* _RECORDED INFORMATION_:
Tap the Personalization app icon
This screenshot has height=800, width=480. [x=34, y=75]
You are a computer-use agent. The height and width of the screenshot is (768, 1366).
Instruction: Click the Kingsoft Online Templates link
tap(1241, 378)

* _WHAT THE EXERCISE ASKS_: An exact copy of the lines from the one containing "Instruction: Click the" through the last line of the material, both included, is to be printed, and nothing else.

* _RESULT_:
Instruction: Click the Kingsoft Online Templates link
tap(1241, 378)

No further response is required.